### Task to carry out
Reproduce all of the material below word for word, leaving out the pictures.

______

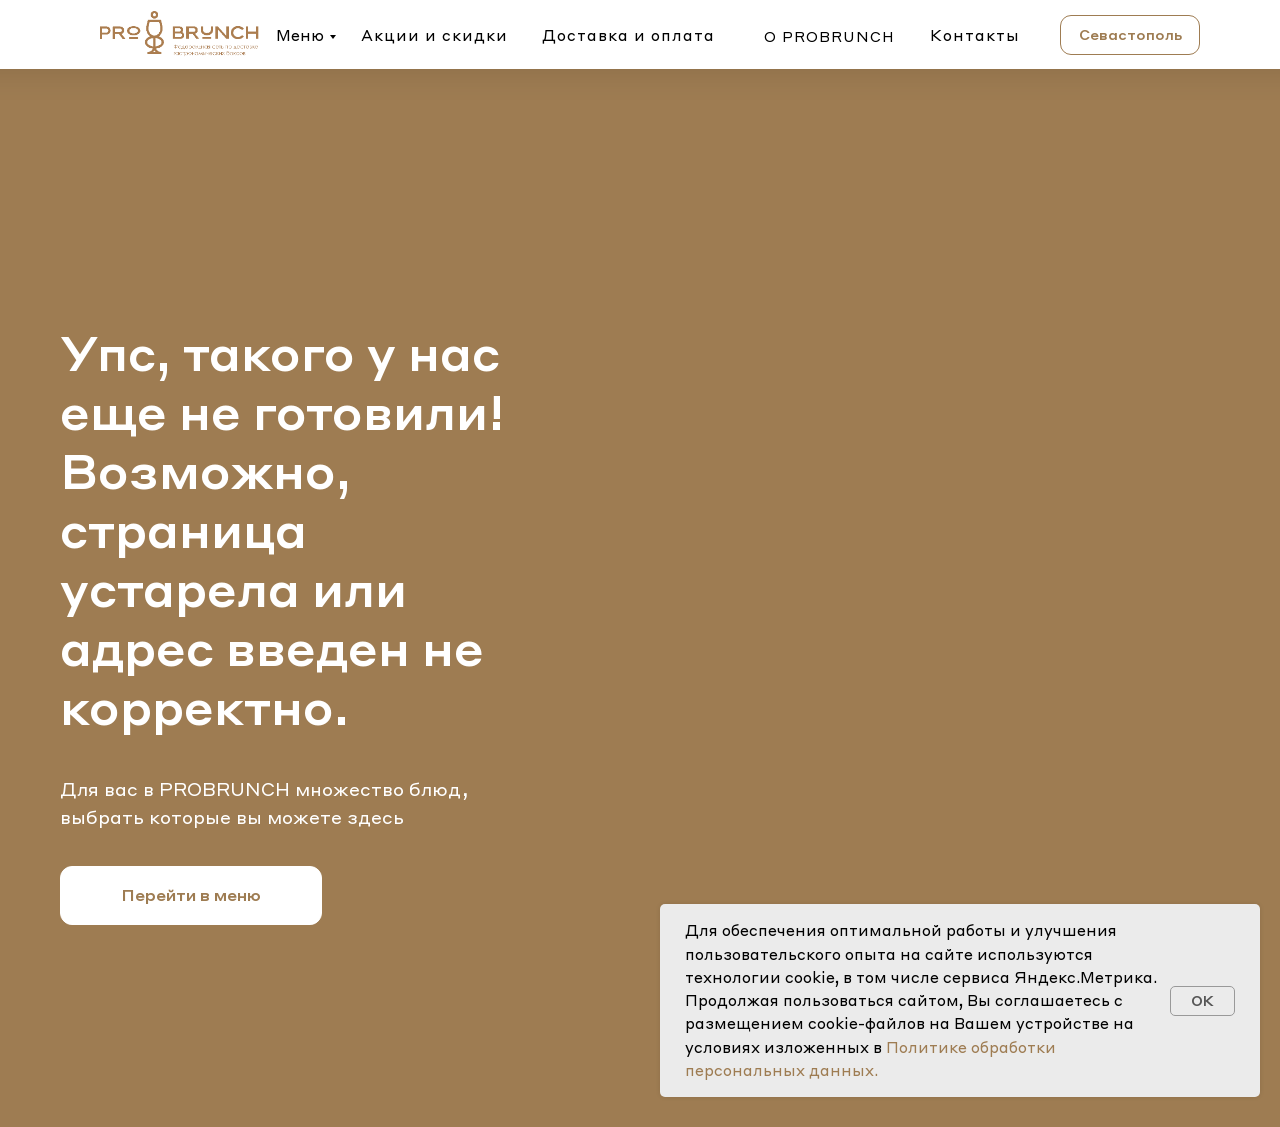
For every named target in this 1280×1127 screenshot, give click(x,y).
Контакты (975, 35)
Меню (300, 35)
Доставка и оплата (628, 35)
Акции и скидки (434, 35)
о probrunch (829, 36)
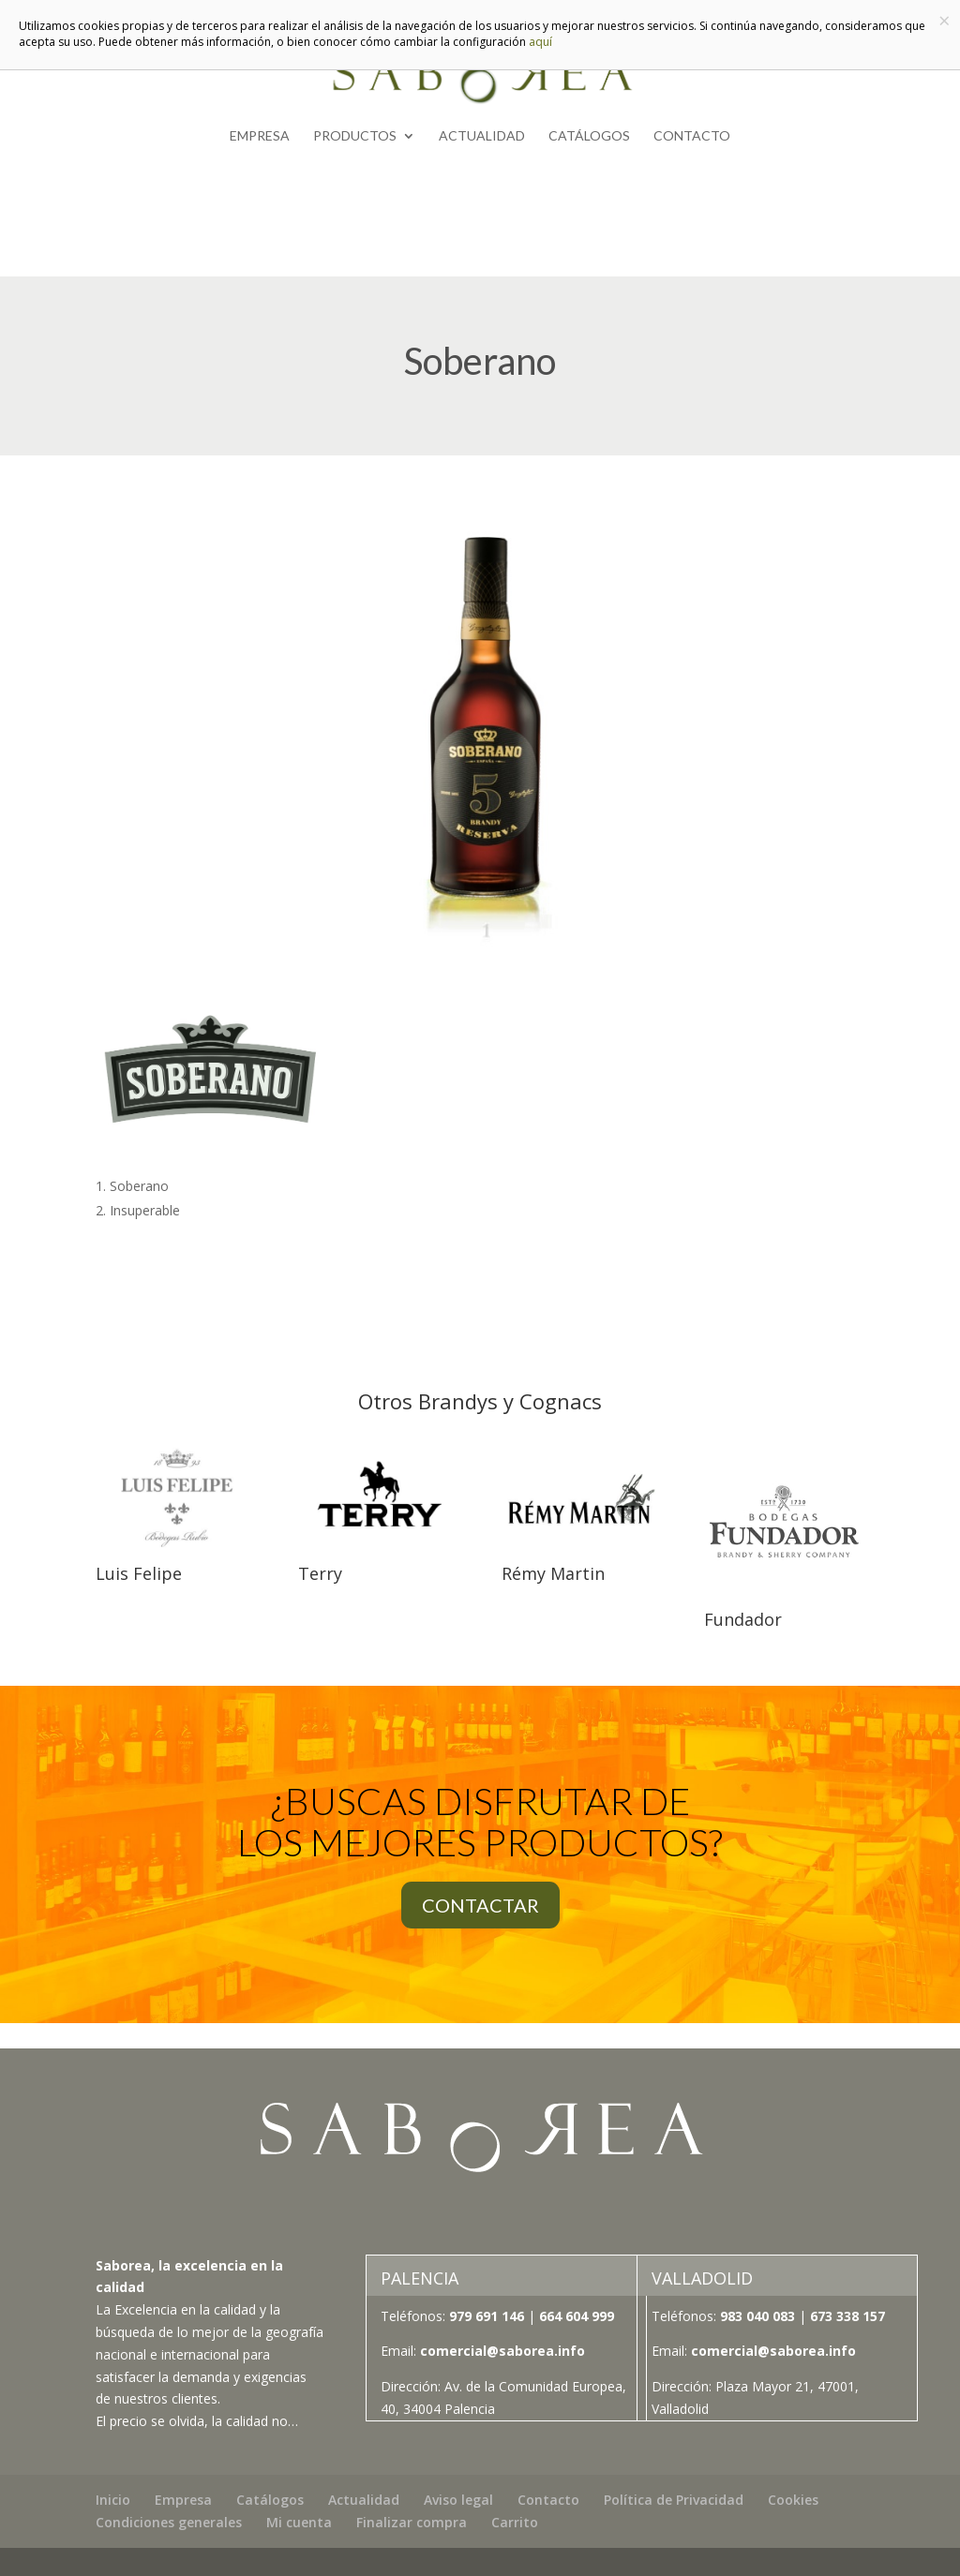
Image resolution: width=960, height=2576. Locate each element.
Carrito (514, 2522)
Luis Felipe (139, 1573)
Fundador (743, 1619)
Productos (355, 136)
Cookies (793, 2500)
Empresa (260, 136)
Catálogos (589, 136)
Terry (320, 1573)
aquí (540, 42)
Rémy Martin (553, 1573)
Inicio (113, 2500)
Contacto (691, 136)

______

### Exercise output
For every named target in this 1280×1127 screenshot, give click(x,y).
Контакты (975, 35)
Меню (300, 35)
Доставка и оплата (628, 35)
Акции и скидки (434, 35)
о probrunch (829, 36)
Image resolution: width=960, height=2576. Locate each element.
Carrito (514, 2522)
Luis Felipe (139, 1573)
Fundador (743, 1619)
Productos (355, 136)
Cookies (793, 2500)
Empresa (260, 136)
Catálogos (589, 136)
Terry (320, 1573)
aquí (540, 42)
Rémy Martin (553, 1573)
Inicio (113, 2500)
Contacto (691, 136)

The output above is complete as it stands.